Martin Wuttke hat große und größte Rollen am Theater gespielt, eigentlich ist dieser Leipziger Tatort-Kommissar Keppler ein paar Nummern zu klein für ihn. Wuttke, der sich seines Genies bewusst ist, spielt den Keppler so runter, allerdings nicht schlampig, sondern cool, das passt zu seinem Stil: Maßanzug, nach hinten geschlotztes Resthaar.

Auf der Jagd nach einem Serientäter kommt es zur Schlägerei zwischen Ballauf aus Köln und Keppler aus Leipzig. Es gewinnt: Keppler. (Foto: dapd)

Zu Ostern kommt der Tatort als Doppelfolge, die Kölner und die Leipziger Kommissare suchen gemeinsam einen Serientäter, der minderjährige Prostituierte umbringt. Der erste Teil, "Kinderland" vom MDR, ist kühl und spannend. Die Mädchen sehen aus, wie Mädchen aussehen, die zu viel erlebt haben. Die Gast-Kommissare Ballauf und Schenk mischen der Handlung ihr manchmal nerviges Moralisten-Aroma unter. Hier sind die Kölner Gutmenschen aber der Kontrast zum eisigen Keppler, der sich keine Illusionen über Menschen macht, weil er Menschen kennt. "Schon mal mit Abnehmen versucht?", fragt er die dicke Mutter eines Opfers. "Schon mal von Hartz 4 gelebt?", fragt die zurück - die Episode enthält sehr hübsche Dialoge. Und wenn Keppler den Mädchen auf dem Strich "viel Spaß" bei ihrer Arbeit wünscht, sorgt er dafür, dass das harte Thema nicht ins Sentimentale kippt. Später dann: Schlägerei zwischen Ballauf und Keppler. Es gewinnt: Keppler, also Wuttke, der auch mit Blutnase unfassbar lässig aussieht.

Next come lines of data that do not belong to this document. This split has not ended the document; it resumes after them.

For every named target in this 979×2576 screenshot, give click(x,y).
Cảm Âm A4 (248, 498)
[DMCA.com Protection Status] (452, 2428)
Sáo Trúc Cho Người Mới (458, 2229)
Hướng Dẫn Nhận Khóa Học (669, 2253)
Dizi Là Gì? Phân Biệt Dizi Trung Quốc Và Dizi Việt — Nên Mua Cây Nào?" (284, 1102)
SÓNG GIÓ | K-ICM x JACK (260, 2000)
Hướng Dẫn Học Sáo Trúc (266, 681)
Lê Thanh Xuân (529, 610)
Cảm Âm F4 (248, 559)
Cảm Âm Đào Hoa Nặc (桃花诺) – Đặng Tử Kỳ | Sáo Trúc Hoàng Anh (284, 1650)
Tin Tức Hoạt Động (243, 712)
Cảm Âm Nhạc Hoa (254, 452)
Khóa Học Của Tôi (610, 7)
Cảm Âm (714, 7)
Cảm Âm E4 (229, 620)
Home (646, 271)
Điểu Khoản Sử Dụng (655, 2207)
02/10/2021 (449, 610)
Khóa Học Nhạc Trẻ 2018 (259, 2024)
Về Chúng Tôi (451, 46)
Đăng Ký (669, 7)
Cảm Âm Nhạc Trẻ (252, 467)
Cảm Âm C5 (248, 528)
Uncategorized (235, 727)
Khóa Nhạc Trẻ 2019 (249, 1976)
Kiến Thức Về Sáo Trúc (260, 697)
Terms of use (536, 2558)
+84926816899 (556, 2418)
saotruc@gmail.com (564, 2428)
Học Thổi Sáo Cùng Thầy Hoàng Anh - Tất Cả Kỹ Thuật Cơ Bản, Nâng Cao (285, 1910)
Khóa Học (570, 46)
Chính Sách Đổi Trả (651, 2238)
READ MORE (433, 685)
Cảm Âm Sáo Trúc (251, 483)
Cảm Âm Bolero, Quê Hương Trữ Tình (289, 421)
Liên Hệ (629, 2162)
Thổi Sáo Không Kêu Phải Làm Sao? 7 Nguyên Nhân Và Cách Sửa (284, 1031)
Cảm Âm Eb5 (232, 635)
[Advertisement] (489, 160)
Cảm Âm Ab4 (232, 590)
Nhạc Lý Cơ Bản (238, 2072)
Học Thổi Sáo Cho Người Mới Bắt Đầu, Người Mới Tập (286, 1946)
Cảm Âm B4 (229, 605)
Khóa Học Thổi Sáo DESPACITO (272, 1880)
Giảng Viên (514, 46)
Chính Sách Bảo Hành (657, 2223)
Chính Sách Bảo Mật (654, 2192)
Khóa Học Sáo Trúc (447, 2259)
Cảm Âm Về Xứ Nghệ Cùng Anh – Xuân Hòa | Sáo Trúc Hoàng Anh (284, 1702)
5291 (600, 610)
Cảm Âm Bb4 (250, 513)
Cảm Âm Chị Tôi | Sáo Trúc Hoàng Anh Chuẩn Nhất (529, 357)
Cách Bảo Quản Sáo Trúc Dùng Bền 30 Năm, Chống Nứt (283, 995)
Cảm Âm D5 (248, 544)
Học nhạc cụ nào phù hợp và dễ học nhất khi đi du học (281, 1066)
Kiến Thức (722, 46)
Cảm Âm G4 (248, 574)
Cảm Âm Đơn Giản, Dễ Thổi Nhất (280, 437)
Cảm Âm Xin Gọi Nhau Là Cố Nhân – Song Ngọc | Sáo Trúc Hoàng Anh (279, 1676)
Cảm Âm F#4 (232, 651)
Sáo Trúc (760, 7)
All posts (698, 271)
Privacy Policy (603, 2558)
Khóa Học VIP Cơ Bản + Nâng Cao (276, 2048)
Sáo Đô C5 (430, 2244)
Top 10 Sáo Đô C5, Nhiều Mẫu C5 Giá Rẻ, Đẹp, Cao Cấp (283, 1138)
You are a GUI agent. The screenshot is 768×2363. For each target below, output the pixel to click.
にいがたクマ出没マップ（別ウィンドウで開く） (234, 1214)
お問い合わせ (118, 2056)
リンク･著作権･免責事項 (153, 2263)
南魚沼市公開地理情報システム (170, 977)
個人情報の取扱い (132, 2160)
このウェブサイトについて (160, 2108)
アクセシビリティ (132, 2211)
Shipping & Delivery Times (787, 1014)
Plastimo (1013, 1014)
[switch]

Nachhilfe in Betroffenheitskunde

"Seit diesen amerikanischen Serien rennen alle Mörder mit scharfen Putzmitteln rum", sagt der Kölner Kommissar Freddy Schenk bereits im ersten Teil dieser Doppelfolge. Die realen Täter haben sich also von Fernsehproduktionen inspirieren lassen, allerdings haben sich auch die realen Zuschauer von den Serien inspirieren lassen. Die Beliebigkeit vieler Tatorte fällt dem Publikum inzwischen deshalb so sehr auf, weil es nun weiß, dass man Geschichten auch anders erzählen kann: schnell statt schludrig, witzig statt albern, berührend statt sentimental.

Teil zwei dieses Crossover-Experiments, die Episode "Ihr Kinderlein kommet" vom WDR, ist dann stellenweise doch sehr deutsch geraten. Schenk und Ballauf stehen mit bleichen Gesichtern vor einer Leiche, oder mit alarmierend erhobener Pommesgabel an der Wurstbude. Geiger schrammeln vom Rhein rüber, während die Kommissare über verkaufte, ermordete, vergewaltigte Kinder reden. "Welches Tier tut Kindern das an?" - "Eins, das aufrecht geht und auf zwei Beinen steht." Als wüssten die Zuschauer nicht selbst, dass Menschen oft Monster sind: Sie können das ja jeden Tag in der Zeitung lesen. Was das Krimipublikum als letztes braucht, ist Nachhilfe in Betroffenheitskunde.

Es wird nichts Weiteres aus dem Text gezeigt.